The Contractor controls the means, methods, schedule, and location of the work, and supplies the Contractor's own tools and equipment, except where a specific method or deadline is required to meet a Deliverable. The Client is interested in the result, not in directing how the work is done day to day.
The Contractor is solely responsible for the Contractor's own income taxes, self-employment taxes, insurance, and any licenses required to perform the Services. The Contractor is not entitled to health insurance, paid leave, retirement contributions, workers' compensation, unemployment benefits, or any other benefit the Client provides to its employees.
The Contractor may work for other clients during the term of this Agreement, provided doing so does not breach the confidentiality or conflict-of-interest terms below.
The full template continues with 11 sections. Grab the editable Word file using the form, then customize the bracketed [PLACEHOLDERS] for your business.
How to use it
- Download the editable Word file and fill in the [CLIENT NAME], [CONTRACTOR NAME], and [DATE] placeholders.
- Complete the scope-of-services and payment tables with the actual deliverables, fees, and [PAYMENT TERMS] for this engagement.
- Set your [STATE] in the governing-law section so the contract points to the right jurisdiction.
- Confirm the working relationship really is a contractor relationship (see the 1099 vs. W-2 note below), have both parties sign, and keep a countersigned copy on file.
Frequently asked questions
- Use an independent contractor (1099) agreement when you are hiring someone to deliver a defined result and you are not controlling how, when, or where they do the day-to-day work — think a freelancer or agency who uses their own tools, sets their own hours, and can work for other clients. Use employment (W-2) paperwork when you control the person's schedule and methods, provide their equipment, and treat them as part of your staff. The distinction matters because misclassifying an employee as a contractor can create back-tax, penalty, and benefits liability. If the relationship looks and feels like employment, it probably is — check your state's test before you rely on this template.
- By default in the U.S., a contractor — not the client — often owns the copyright in what they create, even though you paid for it. That is exactly why this agreement includes a work-for-hire and IP-assignment clause: it assigns all deliverables to you, the Client, so you own the finished work, source files, and rights outright. Note that under this template, ownership of a given deliverable only transfers once the contractor has been paid in full for it, which protects both sides.

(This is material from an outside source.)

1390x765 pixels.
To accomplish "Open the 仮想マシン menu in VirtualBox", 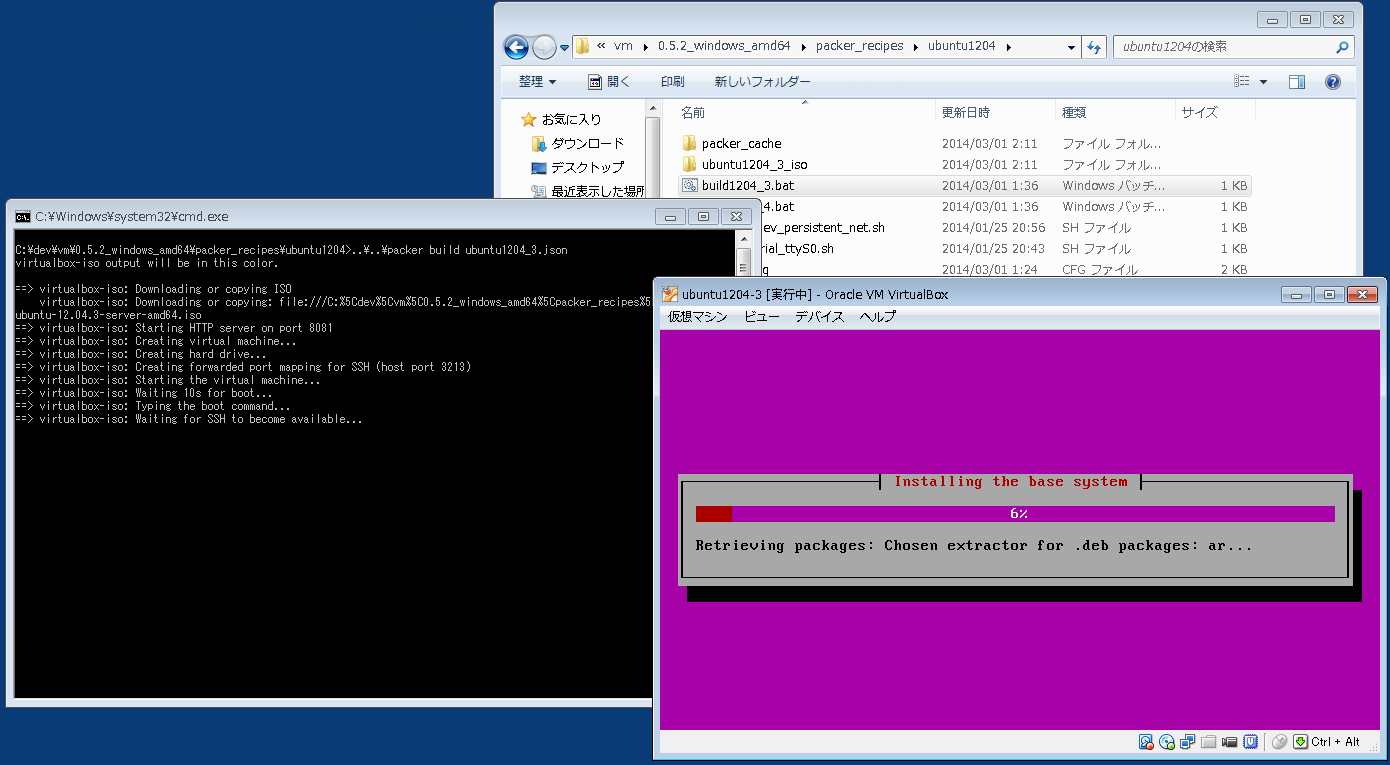I will tap(698, 317).
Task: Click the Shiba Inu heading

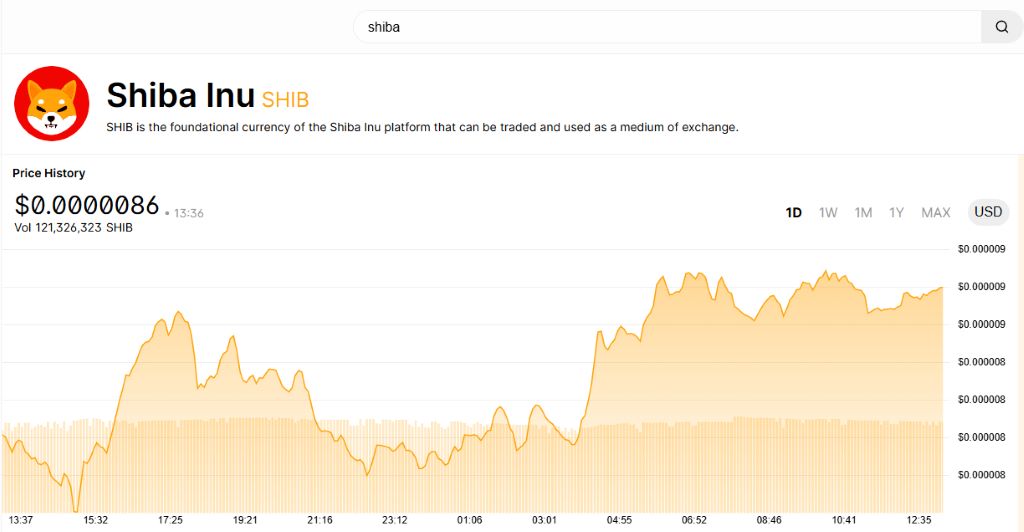Action: pyautogui.click(x=180, y=95)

- Because contractors increasingly use AI tools like ChatGPT, Copilot, and Claude to help produce deliverables, and that raises three risks a standard template ignores: your confidential data getting pasted into a public model, AI-generated output that infringes someone else's copyright, and no visibility into where AI was used. The AI-tool-usage clause handles all three — the contractor must disclose material AI use, warrants that AI-assisted work does not infringe and can be assigned to you, and must not put your confidential information into public AI tools that train on it.
- It becomes a binding contract once both parties fill it in for their engagement and sign it. That said, it is a starting point, not legal advice. Worker-classification and employment law varies by state, so the safest path is to adapt it to your situation and have counsel review it before you rely on it — especially if there is any question about whether the worker is really a contractor or an employee.
This template is provided by Layer3 Labs for general informational purposes only and does not constitute legal advice. Employment, tax, and worker-classification (misclassification) law varies significantly by state and jurisdiction, and getting classification wrong can create real tax and legal liability. Have this agreement reviewed by qualified legal counsel, and confirm the working relationship is properly classified, before you sign it or rely on it.